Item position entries
========================================

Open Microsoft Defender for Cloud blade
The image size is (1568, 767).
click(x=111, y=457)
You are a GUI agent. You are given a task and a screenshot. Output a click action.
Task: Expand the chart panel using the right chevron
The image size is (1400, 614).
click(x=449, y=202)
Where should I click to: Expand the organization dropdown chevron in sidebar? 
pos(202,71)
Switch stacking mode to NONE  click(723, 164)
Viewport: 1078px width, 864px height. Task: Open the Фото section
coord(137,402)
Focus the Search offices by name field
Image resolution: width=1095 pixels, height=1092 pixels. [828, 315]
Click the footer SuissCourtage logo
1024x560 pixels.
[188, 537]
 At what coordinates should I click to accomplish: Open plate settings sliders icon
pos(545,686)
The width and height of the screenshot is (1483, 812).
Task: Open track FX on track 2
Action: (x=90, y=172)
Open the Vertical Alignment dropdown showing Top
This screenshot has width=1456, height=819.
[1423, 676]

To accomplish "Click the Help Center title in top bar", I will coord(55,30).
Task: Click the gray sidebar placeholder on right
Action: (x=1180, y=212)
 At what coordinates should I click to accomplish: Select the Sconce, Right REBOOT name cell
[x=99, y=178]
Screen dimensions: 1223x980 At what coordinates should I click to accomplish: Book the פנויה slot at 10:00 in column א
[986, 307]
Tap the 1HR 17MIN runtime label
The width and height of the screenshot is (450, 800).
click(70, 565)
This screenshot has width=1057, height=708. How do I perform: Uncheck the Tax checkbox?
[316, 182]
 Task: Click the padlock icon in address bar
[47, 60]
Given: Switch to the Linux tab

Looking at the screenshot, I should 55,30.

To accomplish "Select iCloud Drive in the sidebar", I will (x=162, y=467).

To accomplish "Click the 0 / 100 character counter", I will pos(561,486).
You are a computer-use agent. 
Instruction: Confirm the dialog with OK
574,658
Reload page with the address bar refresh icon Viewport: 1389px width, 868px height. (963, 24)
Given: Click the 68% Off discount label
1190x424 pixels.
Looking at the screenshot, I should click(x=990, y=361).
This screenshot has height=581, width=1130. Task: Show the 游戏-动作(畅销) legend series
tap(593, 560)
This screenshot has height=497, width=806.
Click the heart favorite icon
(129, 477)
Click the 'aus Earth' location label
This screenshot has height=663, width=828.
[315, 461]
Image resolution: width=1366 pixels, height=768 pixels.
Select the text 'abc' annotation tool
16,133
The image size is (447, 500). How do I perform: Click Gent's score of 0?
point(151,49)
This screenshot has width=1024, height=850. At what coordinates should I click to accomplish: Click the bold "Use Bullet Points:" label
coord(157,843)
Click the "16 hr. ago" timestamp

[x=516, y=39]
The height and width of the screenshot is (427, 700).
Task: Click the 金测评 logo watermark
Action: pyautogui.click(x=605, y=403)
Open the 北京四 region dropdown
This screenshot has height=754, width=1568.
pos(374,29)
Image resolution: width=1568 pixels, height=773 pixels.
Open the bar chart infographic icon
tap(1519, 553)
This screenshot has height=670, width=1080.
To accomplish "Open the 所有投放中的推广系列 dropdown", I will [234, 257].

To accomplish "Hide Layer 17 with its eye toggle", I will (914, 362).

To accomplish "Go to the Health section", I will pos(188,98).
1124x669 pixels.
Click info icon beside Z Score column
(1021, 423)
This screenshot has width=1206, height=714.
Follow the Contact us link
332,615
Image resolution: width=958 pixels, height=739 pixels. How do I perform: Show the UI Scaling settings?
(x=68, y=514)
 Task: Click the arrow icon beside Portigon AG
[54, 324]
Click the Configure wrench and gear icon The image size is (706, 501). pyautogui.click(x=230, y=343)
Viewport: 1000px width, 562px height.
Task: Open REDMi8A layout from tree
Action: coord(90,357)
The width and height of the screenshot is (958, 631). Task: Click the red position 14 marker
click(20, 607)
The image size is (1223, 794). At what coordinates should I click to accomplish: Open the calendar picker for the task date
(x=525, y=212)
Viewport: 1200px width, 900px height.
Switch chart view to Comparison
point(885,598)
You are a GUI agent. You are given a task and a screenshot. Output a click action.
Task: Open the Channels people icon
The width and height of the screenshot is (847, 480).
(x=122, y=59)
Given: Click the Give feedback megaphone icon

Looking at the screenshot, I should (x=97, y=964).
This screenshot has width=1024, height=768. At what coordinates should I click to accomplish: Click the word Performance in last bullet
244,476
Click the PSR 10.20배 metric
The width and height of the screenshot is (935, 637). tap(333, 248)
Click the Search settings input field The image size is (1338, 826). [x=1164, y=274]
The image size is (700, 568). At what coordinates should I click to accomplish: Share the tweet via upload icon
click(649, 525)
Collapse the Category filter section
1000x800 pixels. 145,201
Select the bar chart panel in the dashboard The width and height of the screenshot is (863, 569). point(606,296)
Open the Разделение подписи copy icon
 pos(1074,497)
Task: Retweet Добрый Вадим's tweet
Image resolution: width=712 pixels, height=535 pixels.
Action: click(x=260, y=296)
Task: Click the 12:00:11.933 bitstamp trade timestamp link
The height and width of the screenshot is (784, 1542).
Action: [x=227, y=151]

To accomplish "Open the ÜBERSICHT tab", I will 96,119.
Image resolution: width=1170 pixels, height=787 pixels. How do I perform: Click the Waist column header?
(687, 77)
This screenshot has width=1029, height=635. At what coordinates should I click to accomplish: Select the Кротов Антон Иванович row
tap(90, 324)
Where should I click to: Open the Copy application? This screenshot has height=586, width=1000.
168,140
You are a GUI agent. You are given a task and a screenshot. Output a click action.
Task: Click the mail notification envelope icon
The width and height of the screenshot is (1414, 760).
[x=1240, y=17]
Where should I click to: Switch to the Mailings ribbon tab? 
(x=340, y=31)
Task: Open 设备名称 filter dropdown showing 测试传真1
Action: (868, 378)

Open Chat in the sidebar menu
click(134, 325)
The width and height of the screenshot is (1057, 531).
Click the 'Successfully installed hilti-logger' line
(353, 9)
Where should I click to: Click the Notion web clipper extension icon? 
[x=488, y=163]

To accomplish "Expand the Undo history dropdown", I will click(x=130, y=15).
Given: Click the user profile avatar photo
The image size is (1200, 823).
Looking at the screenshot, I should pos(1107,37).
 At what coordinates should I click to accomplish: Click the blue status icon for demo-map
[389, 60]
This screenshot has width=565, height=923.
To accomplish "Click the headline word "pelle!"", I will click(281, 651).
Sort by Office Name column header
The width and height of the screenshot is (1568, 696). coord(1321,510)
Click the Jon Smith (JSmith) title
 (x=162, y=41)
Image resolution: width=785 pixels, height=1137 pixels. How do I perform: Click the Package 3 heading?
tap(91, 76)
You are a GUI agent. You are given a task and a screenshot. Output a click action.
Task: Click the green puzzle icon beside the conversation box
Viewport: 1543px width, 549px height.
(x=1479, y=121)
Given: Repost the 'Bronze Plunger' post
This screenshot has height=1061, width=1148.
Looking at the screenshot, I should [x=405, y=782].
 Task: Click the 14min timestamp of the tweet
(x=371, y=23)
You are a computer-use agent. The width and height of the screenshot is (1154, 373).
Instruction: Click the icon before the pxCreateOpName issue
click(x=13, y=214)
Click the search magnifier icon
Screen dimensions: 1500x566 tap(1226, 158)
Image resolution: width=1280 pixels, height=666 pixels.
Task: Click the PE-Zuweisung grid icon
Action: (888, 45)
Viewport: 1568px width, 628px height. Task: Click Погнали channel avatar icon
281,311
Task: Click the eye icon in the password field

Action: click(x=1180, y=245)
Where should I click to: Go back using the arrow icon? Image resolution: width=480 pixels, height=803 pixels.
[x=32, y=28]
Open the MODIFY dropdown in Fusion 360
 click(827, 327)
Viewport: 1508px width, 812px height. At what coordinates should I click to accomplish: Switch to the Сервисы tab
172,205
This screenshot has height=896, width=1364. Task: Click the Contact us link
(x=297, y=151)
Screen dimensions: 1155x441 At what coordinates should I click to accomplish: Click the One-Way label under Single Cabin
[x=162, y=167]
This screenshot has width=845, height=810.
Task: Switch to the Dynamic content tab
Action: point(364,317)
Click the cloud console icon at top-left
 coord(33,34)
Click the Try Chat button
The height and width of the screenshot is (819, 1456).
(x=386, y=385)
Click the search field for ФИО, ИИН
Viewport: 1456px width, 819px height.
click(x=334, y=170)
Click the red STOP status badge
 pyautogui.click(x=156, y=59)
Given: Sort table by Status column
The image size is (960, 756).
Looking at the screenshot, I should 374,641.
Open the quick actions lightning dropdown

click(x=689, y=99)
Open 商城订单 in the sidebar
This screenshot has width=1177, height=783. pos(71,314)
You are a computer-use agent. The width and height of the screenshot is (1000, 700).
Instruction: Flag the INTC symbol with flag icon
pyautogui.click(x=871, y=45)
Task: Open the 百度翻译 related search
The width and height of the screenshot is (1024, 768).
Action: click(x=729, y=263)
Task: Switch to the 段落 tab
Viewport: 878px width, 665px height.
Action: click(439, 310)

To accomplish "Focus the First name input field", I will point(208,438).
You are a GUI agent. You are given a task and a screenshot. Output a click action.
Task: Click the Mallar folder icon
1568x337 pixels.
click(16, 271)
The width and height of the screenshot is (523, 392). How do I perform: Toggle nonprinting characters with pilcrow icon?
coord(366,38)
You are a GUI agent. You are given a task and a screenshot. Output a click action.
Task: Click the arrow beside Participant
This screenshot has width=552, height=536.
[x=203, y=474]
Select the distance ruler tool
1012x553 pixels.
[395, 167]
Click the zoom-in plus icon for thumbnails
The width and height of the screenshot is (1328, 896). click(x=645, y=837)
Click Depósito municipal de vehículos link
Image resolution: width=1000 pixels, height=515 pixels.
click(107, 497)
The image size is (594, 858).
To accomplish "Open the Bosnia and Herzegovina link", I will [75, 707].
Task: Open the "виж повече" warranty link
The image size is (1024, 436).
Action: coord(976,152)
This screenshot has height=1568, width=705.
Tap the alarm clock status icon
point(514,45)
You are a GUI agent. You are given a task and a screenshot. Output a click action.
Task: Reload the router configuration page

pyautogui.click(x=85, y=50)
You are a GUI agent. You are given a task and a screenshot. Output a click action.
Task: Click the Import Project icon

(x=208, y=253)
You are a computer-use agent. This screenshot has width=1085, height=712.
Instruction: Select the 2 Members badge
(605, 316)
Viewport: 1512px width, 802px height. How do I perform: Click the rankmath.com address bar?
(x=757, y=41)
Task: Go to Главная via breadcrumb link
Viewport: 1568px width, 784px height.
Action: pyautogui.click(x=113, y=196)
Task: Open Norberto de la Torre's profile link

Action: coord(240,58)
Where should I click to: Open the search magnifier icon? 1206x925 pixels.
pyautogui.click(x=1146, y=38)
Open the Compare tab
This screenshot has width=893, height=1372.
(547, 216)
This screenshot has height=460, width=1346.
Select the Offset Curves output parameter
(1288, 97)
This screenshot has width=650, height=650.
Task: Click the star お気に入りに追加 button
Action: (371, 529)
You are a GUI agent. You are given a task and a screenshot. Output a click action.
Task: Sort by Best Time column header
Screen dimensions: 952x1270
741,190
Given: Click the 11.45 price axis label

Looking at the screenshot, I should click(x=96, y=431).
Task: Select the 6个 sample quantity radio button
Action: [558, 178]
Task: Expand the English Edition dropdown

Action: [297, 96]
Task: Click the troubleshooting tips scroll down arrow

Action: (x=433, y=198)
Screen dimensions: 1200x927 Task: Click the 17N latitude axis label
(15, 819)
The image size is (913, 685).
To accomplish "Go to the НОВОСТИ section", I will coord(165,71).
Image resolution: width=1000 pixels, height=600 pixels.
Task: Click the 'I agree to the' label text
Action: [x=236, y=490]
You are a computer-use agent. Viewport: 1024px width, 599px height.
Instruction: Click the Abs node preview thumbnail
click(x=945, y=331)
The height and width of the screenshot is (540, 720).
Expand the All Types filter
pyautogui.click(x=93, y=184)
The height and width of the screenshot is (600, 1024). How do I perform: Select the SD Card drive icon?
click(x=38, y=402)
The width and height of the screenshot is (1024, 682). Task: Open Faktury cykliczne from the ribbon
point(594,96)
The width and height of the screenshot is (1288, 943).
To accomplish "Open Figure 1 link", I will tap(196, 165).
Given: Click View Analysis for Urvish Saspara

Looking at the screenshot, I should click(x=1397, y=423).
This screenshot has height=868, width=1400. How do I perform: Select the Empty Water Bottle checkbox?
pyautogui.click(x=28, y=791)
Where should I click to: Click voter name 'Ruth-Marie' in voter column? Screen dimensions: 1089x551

========================================

Work to be completed
Format the rows from the line containing "The width and height of the screenshot is (1288, 943)." through the end of the records as a JSON list of strings, with one string per line and blank lines omitted.

Solution below
[
  "The width and height of the screenshot is (1288, 943).",
  "To accomplish \"Open Figure 1 link\", I will tap(196, 165).",
  "Given: Click View Analysis for Urvish Saspara",
  "Looking at the screenshot, I should click(x=1397, y=423).",
  "This screenshot has height=868, width=1400. How do I perform: Select the Empty Water Bottle checkbox?",
  "pyautogui.click(x=28, y=791)",
  "Where should I click to: Click voter name 'Ruth-Marie' in voter column? Screen dimensions: 1089x551"
]